[EXERCISE TEXT Boundary: Start]

In the PNA mouse model, NPY and beta-endorphin (POMC) neuron cell numbers in the arcuate nucleus are not different (261). In addition to their well-known role in promoting food intake, NPY neurons in the arcuate nucleus are also implicated in coordinating energy homeostasis with fertility by responding to peripheral metabolic cues and signaling within the GnRH neuronal network (324). Optogenetic and chemogenetic activation of arcuate nucleus NPY neurons reduces pulsatile LH secretion in both PNA mice and healthy controls (325), through a mechanism that likely involves kisspeptin neurons (326). Whether hypersecretion of LH is linked to impaired NPY signaling within the GnRH neuronal network remains to be determined, but this work highlights activation of NPY as a potential mechanism for slowing the hyperactive GnRH/LH axis.
Insulin resistance, compromised glucose homeostasis, and pancreatic β-cell dysfunction
PNA and PAMH models.

[EXERCISE TEXT Boundary: End]

* **EXERCISE REQUIREMENTS**
1 > In the passage on NPY neurons in the PNA mouse model, what is reduced by optogenetic and chemogenetic activation of arcuate nucleus NPY neurons?
2 > Pick up the passage on NPY neurons in the PNA mouse model after its final line and keep writing it.
The rows that follow have nothing to do with the passage on NPY neurons in the PNA mouse model.

[ENTRIES SHOWN Boundary: Start]

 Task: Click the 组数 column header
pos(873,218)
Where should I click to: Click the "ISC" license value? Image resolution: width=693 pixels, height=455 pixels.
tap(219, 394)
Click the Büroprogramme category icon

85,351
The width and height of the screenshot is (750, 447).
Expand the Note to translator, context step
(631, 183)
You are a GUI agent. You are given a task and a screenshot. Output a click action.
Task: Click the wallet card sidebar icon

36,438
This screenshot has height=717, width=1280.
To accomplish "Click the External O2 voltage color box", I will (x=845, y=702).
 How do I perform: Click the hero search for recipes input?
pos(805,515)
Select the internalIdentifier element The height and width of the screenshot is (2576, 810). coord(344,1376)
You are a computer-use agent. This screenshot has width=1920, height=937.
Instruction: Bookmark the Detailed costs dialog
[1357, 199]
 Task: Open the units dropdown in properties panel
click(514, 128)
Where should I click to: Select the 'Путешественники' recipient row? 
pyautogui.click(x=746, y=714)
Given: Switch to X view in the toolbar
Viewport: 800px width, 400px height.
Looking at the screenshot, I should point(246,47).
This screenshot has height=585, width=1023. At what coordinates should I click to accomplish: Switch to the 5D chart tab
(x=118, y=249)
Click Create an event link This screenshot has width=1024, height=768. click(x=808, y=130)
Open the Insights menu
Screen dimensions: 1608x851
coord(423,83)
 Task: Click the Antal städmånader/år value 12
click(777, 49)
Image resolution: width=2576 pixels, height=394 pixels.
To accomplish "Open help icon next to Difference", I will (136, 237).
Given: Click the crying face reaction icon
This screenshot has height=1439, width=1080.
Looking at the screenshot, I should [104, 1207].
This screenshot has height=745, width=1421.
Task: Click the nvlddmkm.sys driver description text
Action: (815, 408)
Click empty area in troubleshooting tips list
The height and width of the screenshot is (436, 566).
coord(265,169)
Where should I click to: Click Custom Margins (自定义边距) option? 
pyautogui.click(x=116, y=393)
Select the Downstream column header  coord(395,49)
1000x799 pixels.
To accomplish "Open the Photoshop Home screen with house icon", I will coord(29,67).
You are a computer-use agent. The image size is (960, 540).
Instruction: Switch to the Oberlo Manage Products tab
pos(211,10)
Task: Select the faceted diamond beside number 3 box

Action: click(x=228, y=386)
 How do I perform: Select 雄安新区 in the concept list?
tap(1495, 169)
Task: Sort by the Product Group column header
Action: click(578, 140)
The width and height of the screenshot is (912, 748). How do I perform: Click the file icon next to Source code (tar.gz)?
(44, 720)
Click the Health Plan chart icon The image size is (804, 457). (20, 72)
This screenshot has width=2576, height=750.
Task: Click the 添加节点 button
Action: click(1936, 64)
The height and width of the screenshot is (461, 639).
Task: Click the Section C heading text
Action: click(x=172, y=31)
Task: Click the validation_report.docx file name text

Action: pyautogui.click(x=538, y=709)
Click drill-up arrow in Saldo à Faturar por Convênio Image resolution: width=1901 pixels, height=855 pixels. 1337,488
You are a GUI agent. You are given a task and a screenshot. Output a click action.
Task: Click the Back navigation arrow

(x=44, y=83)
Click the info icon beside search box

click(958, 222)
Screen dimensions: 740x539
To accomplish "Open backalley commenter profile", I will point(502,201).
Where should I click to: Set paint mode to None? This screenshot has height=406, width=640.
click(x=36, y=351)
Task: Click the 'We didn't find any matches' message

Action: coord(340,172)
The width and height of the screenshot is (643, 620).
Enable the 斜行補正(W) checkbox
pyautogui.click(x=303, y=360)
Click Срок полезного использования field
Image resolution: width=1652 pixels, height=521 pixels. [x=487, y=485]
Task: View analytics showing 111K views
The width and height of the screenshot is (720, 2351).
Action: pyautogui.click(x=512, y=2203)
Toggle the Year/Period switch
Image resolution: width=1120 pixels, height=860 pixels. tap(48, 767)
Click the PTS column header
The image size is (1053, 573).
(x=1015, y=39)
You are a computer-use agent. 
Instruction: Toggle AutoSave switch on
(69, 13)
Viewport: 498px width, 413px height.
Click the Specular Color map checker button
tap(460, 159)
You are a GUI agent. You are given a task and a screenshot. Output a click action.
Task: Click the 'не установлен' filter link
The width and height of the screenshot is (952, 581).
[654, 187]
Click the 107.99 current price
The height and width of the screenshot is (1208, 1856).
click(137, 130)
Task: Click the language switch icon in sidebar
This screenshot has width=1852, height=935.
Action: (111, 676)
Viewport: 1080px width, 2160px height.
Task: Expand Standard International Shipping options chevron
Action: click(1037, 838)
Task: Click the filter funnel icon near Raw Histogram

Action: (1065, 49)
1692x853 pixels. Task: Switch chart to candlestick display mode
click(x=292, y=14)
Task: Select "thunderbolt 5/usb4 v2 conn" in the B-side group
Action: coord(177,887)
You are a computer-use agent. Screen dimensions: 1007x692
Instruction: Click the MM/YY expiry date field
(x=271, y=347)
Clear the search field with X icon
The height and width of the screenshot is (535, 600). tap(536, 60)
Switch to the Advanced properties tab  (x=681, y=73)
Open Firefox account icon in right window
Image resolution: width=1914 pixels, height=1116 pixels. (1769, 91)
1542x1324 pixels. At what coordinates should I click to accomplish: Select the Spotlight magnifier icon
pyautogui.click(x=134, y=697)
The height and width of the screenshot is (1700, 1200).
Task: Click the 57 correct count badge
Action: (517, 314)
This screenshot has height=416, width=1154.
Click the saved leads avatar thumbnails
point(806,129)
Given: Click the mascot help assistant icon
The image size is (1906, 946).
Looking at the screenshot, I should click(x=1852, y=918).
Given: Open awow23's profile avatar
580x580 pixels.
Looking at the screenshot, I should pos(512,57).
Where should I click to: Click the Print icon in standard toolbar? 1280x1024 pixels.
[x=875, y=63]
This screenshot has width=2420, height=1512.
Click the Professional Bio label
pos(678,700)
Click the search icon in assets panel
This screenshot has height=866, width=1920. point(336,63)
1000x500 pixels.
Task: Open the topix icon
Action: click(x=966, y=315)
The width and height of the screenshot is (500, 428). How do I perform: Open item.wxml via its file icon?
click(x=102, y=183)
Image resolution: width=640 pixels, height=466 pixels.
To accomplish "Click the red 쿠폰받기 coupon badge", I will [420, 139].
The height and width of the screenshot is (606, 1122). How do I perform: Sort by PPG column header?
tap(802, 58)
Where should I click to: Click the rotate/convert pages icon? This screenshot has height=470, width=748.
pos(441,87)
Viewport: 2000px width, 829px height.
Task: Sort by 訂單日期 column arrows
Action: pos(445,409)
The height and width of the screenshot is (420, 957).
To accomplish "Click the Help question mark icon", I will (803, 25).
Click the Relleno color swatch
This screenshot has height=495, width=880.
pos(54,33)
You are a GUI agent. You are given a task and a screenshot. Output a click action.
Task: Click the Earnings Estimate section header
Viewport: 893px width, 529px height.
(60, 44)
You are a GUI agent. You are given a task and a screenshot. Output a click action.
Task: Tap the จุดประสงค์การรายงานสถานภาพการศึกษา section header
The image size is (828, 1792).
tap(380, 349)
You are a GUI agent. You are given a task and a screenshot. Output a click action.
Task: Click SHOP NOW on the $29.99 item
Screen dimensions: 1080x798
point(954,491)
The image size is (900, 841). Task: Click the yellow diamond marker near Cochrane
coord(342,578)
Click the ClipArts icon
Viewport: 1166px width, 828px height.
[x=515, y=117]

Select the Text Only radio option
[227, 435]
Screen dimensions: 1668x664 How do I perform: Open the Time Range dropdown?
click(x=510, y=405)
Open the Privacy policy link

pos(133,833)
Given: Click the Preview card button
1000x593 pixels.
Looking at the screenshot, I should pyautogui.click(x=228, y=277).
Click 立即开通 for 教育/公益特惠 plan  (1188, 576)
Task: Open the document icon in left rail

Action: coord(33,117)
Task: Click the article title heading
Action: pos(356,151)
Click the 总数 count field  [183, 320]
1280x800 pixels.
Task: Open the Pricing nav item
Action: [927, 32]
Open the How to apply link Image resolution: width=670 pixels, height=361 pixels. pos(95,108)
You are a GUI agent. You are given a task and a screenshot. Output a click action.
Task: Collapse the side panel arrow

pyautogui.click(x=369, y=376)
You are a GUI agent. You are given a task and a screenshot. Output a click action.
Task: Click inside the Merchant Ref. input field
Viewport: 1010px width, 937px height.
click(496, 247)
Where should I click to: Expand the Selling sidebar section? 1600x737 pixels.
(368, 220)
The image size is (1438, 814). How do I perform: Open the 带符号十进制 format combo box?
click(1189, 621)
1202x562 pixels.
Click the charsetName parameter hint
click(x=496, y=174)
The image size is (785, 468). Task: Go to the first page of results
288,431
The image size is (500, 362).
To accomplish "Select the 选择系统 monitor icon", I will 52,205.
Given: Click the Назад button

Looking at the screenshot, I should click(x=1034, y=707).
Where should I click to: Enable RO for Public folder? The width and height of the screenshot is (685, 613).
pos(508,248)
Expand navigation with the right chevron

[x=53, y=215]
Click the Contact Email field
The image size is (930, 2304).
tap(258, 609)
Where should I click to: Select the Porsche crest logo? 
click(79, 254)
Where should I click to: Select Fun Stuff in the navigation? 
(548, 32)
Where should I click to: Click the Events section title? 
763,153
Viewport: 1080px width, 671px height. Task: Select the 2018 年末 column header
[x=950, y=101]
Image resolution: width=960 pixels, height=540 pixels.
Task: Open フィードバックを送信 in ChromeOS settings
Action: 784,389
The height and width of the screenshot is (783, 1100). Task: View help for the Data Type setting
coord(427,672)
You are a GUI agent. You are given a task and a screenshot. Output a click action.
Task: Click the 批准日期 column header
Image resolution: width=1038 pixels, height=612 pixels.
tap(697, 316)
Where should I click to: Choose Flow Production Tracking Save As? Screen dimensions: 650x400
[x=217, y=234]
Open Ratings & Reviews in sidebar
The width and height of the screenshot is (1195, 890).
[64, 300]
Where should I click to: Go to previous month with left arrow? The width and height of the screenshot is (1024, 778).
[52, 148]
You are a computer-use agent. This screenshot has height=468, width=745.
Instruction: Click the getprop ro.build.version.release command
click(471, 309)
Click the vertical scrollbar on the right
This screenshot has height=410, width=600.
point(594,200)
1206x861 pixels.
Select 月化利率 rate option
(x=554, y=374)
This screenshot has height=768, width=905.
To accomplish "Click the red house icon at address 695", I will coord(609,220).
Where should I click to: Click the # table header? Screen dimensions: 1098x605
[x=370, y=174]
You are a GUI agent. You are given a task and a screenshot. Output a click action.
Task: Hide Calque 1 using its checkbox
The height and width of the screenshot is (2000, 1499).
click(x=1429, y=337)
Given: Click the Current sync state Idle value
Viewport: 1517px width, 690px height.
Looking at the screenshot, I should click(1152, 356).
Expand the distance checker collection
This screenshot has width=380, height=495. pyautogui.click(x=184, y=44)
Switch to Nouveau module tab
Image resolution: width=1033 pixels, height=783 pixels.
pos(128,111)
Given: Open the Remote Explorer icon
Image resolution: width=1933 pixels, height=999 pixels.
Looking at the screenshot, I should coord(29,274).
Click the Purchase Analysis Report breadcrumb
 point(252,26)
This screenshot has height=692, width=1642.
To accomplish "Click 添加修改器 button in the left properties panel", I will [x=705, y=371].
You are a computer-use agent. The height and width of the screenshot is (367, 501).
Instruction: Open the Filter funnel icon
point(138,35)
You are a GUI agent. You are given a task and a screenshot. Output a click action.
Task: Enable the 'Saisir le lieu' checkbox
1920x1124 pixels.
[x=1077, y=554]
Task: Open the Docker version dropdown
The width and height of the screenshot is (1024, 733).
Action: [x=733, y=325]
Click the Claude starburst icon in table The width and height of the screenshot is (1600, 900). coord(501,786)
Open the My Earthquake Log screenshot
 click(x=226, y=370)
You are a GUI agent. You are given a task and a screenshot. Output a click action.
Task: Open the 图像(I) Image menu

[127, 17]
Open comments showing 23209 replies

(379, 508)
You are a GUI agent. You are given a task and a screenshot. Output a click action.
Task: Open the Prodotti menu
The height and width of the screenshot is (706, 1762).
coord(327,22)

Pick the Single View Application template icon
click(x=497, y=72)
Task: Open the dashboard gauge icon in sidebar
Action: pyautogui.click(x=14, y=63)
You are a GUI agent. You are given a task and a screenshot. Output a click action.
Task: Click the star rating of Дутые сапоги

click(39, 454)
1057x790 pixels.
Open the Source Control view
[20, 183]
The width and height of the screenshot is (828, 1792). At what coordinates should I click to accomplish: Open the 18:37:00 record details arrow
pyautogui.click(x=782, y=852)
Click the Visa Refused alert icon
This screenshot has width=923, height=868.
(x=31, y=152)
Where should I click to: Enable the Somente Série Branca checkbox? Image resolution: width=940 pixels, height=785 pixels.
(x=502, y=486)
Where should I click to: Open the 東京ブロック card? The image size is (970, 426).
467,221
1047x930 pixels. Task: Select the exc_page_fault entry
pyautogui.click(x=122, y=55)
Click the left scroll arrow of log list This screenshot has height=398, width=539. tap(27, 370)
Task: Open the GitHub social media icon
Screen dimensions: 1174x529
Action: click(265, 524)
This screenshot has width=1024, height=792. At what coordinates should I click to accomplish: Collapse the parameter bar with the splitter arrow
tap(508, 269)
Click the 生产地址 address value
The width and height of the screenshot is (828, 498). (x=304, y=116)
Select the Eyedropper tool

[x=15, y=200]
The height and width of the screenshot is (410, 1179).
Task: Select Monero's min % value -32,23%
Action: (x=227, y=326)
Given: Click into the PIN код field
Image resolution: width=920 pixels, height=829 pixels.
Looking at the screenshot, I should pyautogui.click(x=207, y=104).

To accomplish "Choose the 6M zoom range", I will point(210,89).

[ENTRIES SHOWN Boundary: End]

* **YOUR WRITTEN ANSWERS**
1 > Pulsatile LH secretion, in both PNA mice and healthy controls.

2 >
Metabolic perturbations in PNA sheep include systemic increases in peripheral insulin resistance, resulting in postnatal compensatory hyperinsulinemia in gestation days 30-90 and 60-90 PNA Suffolk sheep (72) and postnatal dyslipidemia in gestation days 30-90 PNA sheep (73, 74). Metabolic defects in gestation 30-90 day PNA sheep include tissue-specific changes in insulin resistance with liver and muscle being insulin-resistant (327), reduced adipogenesis and increased proportion of small adipocytes (73, 328), and compromised fetal pancreatic differentiation (75). Comparable glucoregulatory pathophysiology is also found in early- to mid-gestation PNA NHP, with dysregulation detectable during infancy (312, 329). Specific changes in insulin-target tissues in PNA sheep include increased lipid accumulation in liver and muscle, an increase in nitrotyrosine (an oxidative stress marker in liver and visceral adipose tissue) (74), and disrupted intracrine steroid balance in visceral adipocytes (330). Lipid accumulation in the liver is suggestive of NAFLD-like hepatic phenotype, while the increased distribution of small adipocytes is similar to that observed in early- to mid-gestation PNA NHP (331) and lean PCOS subjects (220, 331).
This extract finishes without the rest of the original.